start READING TEXT
Ready to learn Data Science? Browse Data Science Training and Certification courses developed by industry thought leaders and Experfy in Harvard Innovation Lab.
When you think of the perfect data science team, are you imagining 10 copies of the same professor of computer science and statistics, hands delicately stained with whiteboard marker? I hope not!
Applied data science is a team sport that’s highly interdisciplinary. Diversity of perspective matters! In fact, perspective and attitude matter at least as much as education and experience.
If you’re keen to make your data useful with a decision intelligence engineering approach, here’s my take on the order in which to grow your team.
#0 Data Engineer
We start counting at zero, of course, since you need to have the ability to getdata before it makes sense to talk about data analysis. If you’re dealing with small datasets, data engineering is essentially entering some numbers into a spreadsheet. When you operate at a more impressive scale, data engineering becomes a sophisticated discipline in its own right. Someone on your team will need to take responsibility for dealing with the tricky engineering aspects of delivering data that the rest of your staff can work with.
Before hiring that PhD-trained data scientist, make sure you have a decision-maker who understands the art and science of data-driven decision-making.
Decision-making skills have to be in place before a team can get value out of data.
This individual is responsible for identifying decisions worth making with data, framing them (everything from designing metrics to calling the shots on statistical assumptions), and determining the required level of analytical rigor based on potential impact on the business. Look for a deep thinker who doesn’t keep saying, “Oh, whoops, that didn’t even occur to me as I was thinking through this decision.” They’ve already thought of it. And that. And that too.
Then the next hire is… everyone already working with you. Everyone is qualified to look at data and get inspired, the only thing that might be missing is a bit of familiarity with software that’s well-suited for the job. If you’ve ever looked at a digital photograph, you’ve done data visualization and analytics.
Learning to use tools like R and Python is just an upgrade over MS Paint for data visualization; they’re simply more versatile tools for looking at a wider variety of datasets than just red-green-blue pixel matrices.
If you’ve ever looked at a digital photograph, you’ve done data visualization and analytics. It’s the same thing.
And hey, if all you have the stomach for is looking at the first five rows of data in a spreadsheet, well, that’s still better than nothing. If the entire workforce is empowered to do that, you’ll have a much better finger on the pulse of your business than if no one is looking at any data at all.
end READING TEXT
start SOURCE DATA
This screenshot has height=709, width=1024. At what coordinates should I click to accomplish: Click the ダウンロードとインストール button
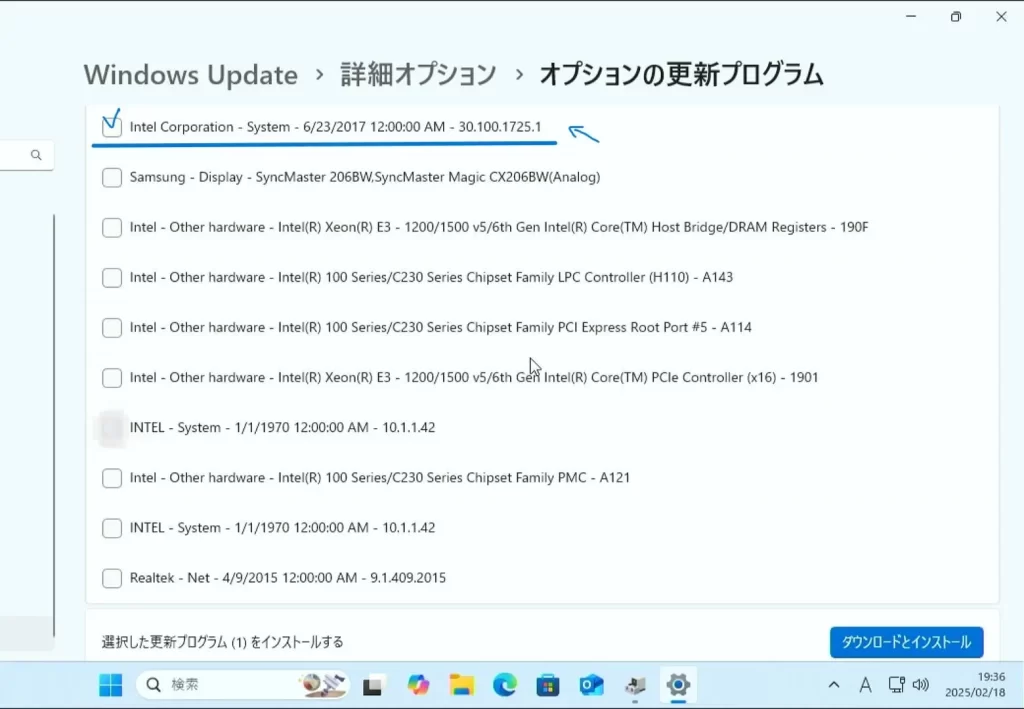click(906, 642)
end SOURCE DATA
#### EXERCISE TASK 1:
How would you translate this sentence from the article on building a data science team into Spanish: "Decision-making skills have to be in place before a team can get value out of data."
#### EXERCISE TASK 2:
Answer these questions using the article on building a data science team:
(a) Which role does the article number #0?
(b) When you're dealing with small datasets, what does data engineering essentially amount to?
(c) Which two tools does the article call an upgrade over MS Paint for data visualization?
#### EXERCISE TASK 3:
Reproduce word for word the passage of the article on building a data science team between "Applied data science" and "grow your team.", inclusive.

#### TASK OUTPUT 1:
Las habilidades de toma de decisiones tienen que estar implantadas antes de que un equipo pueda obtener valor de los datos.

#### TASK OUTPUT 2:
(a) Data Engineer
(b) Entering some numbers into a spreadsheet
(c) R and Python

#### TASK OUTPUT 3:
Applied data science is a team sport that’s highly interdisciplinary. Diversity of perspective matters! In fact, perspective and attitude matter at least as much as education and experience.
If you’re keen to make your data useful with a decision intelligence engineering approach, here’s my take on the order in which to grow your team.